Parameters specific for different source types
Depending on the flow type, other flow parameters can be added, as explained below:
- The source is a database
- The source is a file or web service
- - if this parameter is enabled the system will copy files directly into the Redshift stage before executing the COPY command. This greatly improves the performance of the load but automatically disables any transformations.
- - if this parameter is enabled the system will automatically delete loaded files from the source.
- - if this parameter is enabled and there is an error during the load the system will automatically delete loaded files from the source.
- The source is a well-known API
Step 8. Optionally configure MERGE (UPSERT)
To merge (upsert) existing data in the Redshift table with new data:
- Set the Action to MERGE.
- Define the Lookup Fields - the comma-separated list of fields which uniquely identify the record in the Redshift table.
Alternatively, you can enable the Predict Lookup Fields which, if enabled, will force the flow to use various algorithms to automatically predict the fields that uniquely identify the record. Note that it is not always possible to correctly detect the unique fields.
When enabling the Predict Lookup Fields (which is not always accurate) is not an option you can specify the list of table=fields pairs in the Lookup Field. Use the fully-qualified table names and ';' as a separator between table=field pairs.
Example:
test1.inventory=inventory_id,database_name;
test1.payment=payment_id,database_name;
test1.rental=rental_id,database_name;
Step 9. Configure how to handle source and destination schema changes
It is quite typical when the source (for example, the table in the OLTP database) and the destination (Redshift table) have a different number of columns. It is also entirely possible that the order of columns in the source is different than the order of columns in the destination. In either of these cases, by default, the flow will fail since the Redshift COPY command cannot load files that have more or fewer columns than the target table or order of columns is different.
When setting the source-to-destination transformation, it is possible to configure it to automatically handle schema changes. The following configuration options are available:
- Reorder columns to load to match order of columns in the target table. Also update column types to match the target - if this option is enabled (it is disabled by default) the system will reorder columns in the data file to load to match the order of columns in the target Redshift table. When this option is enabled the system also updates the column data types to match the existing columns in the target table. Enable it to fix "Column type 'VALUE' is not recognized". This option is ignored if the target table does not exist.
- Ignore fields in the source that do not exist in the target table - if this option is enabled (it is disabled by default) and the source has more fields than the target (Redshift) table, the system will automatically exclude extra fields. Options 2, 3 and 4 are mutually exclusive.

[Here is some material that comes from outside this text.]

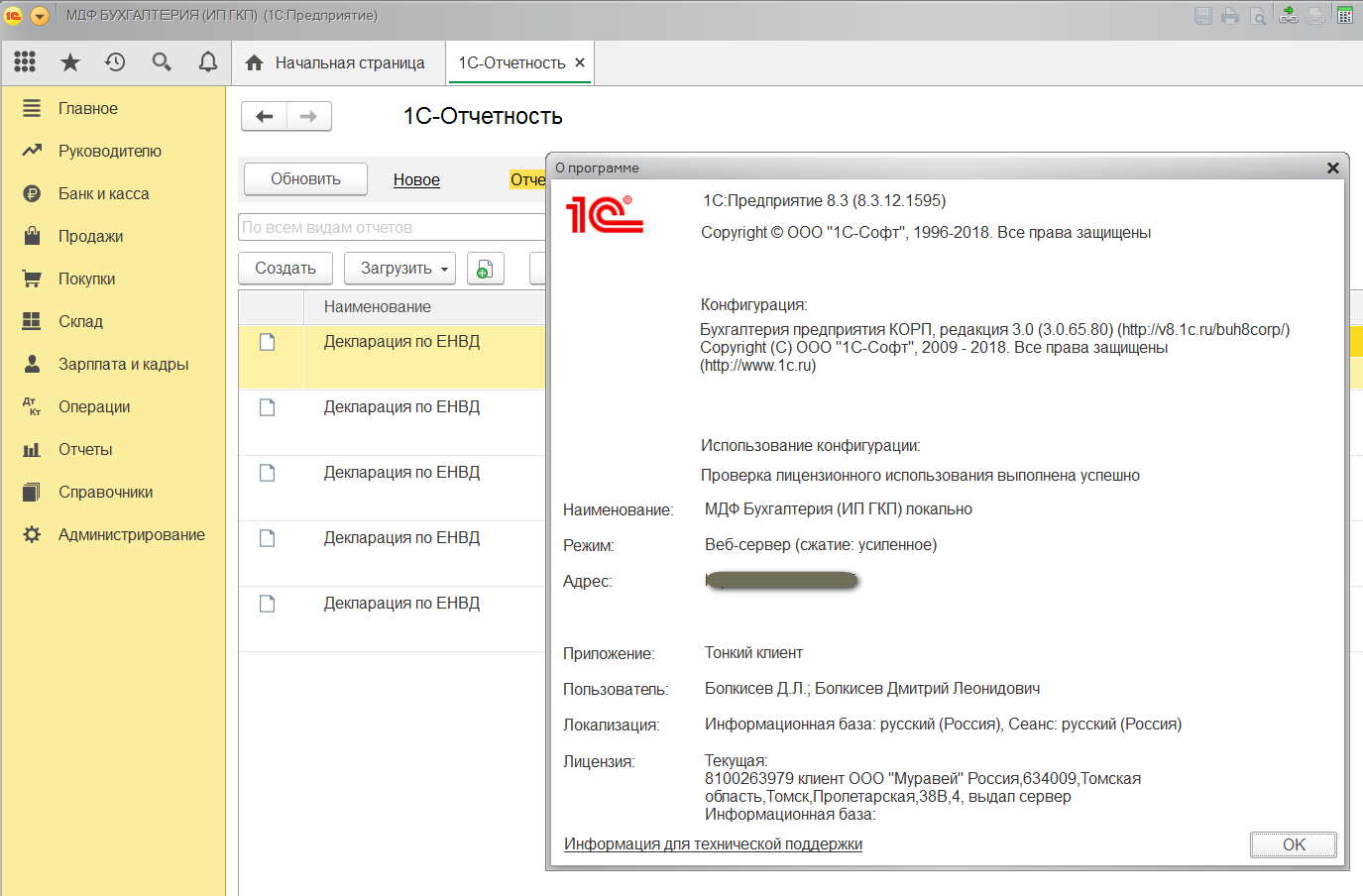Open Информация для технической поддержки link
The height and width of the screenshot is (896, 1363).
(x=713, y=843)
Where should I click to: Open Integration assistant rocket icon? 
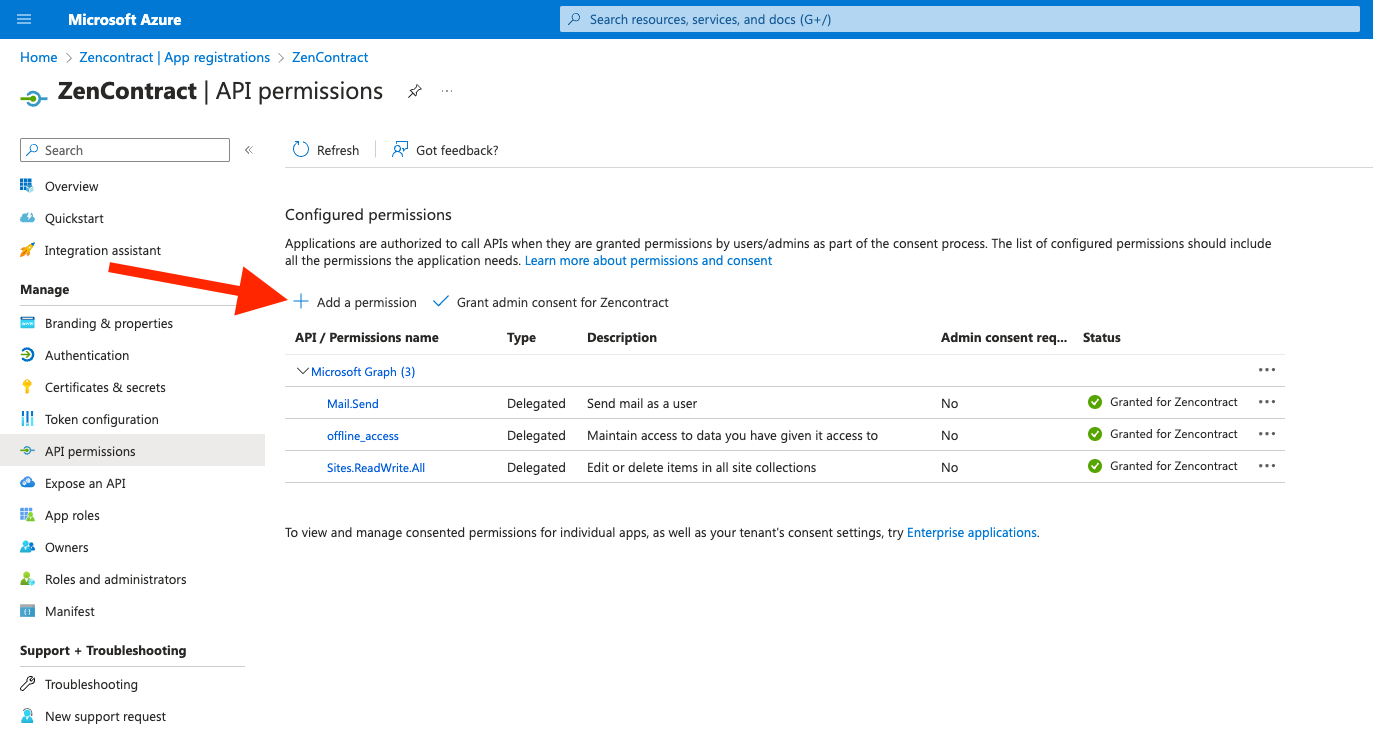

- Alter target table if the source has columns that the target table doesn't have - if this option is enabled (it is disabled by default) and the source has different fields than the target (Redshift) table, the system will add extra fields to the target table. Options 2, 3 and 4 are mutually exclusive.
- Recreate target table if the source has columns that the target table doesn't have - if this option is enabled (it is disabled by default) and the source has different fields than the target (Redshift) table, the system will automatically drop and recreate the target table. Options 2, 3 and 4 are mutually exclusive.
- Insert null into the fields in the target table that do not exist in the source - if this option is enabled (it is disabled by default) and the target (Redshift) table has different fields than the source, the system will automatically insert NULL values into these fields in the target.
Configuring notifications if source and destination have different columns
It is possible to send an email notification if the source and destination have different columns. To configure flow to send a notification when either source has more columns than the destination or the destination has more columns than the source, use technique explained in this article.
Step 10. Optionally configure Mapping
If necessary, you can create a mapping between the source and destination (Redshift) fields.
You create mapping between the source and destination just like you usually do for any other flow type.
Mapping is not required, but please remember that if a source field name is not supported by Redshift, it will return an error and the data will not be loaded into the database. For example, if you are loading data from Google Analytics, the output (source) is going to include fields with the prefix ga:
( ga:user, ga:browser, etc. ). Unfortunately, Redshift does not support fields with a :
, so the data will be rejected. If that happens, you can use mapping to rename the destination fields:
Setup Change Replication using high watermark
As in any other flow type, it is possible to configure a change replication using high watermark.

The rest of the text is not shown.